It starts small, but men and women that look at pornography, they discover that the first thing that aroused them doesn’t do it anymore. After a couple of weeks, they have to graduate to something more wicked, more evil, more hardcore, more illegal, to get the same level of arousal that they used to get from something pornographic. Some people even graduate to the real world, and act out their fantasies. I’ll give you an example, Ted Bundy.

Ted Bundy was a prolific kidnapper, serial sex offender and murderer. He was executed in the electric chair. The day before he died, he gave an interview to James Dobson. He’d already been in prison for 15 years, in maximum security, with other sex offenders. This is what Ted Bundy, Bundy said:

I’ve lived in prison for a long time now, and I’ve met a lot of men who were motivated to commit violent sexual acts Without exception, every one of them was deeply involved in pornography, deeply consumed by their addiction. The FBI’s own study on serial homicide shows that the most common interest among serial killers is pornography.”

Every serial killer started with pornography—and progressed.

Pornography is punitive

  • 40% of people who identify as sex addicts lose their spouse
  • 58% suffer considerable financial loss
  • 33% lose their jobs
  • Pornography use increases marital infidelity by 300%

Pornography is in the church

Josh McDowell commissioned a study by Barna Research.
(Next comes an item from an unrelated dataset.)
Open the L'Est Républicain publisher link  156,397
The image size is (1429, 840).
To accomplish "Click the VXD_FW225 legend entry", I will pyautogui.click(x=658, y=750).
  • Average age that a child in North America discovers pornography: 11
  • Percentage of Christian men who view pornography at least once a month: 64%
  • Percentage of Christian women who view porn at least once a month: 15%
  • Percentage of pastors who admit they have struggled with porn: 57%
  • According to Covenant Eyes, 50% of Christian men and a smaller percentage Christian women say they are addicted to pornography
  • Day of the week when Christians most often look at pornography: Sunday

You have it harder than the Thessalonians did

I want you to appreciate something. If you struggle in this area, you have it harder than any person in Thessalonica ever did. In those days, most sexual immorality was out in the open. It was commonly accepted. Sexual immorality was no big deal, and the menu of what you could do was pretty limited.

Today, there are wicked, wicked sins that people commit around the world—and you can watch them on your phone. You can watch them on your computer. The most wicked, wicked sins that you could even imagine—or even not ever imagine—you can watch them. People in Thessalonica could never do that. You have it harder than they ever did.

When I was growing up, when I was in my teens, if I wanted to get hardcore pornography, I would’ve had to go to a back alley off Times Square and talk to some seedy character and give him money. I would’ve had to get on a plane and fly to Amsterdam or Copenhagen to get hardcore pornography. It would’ve cost me lots of money. It was illegal. Today, you can get that same pornography—and worse—for free, anonymously. You don’t have to go anywhere. We have it worse than the people of Thessalonica ever did.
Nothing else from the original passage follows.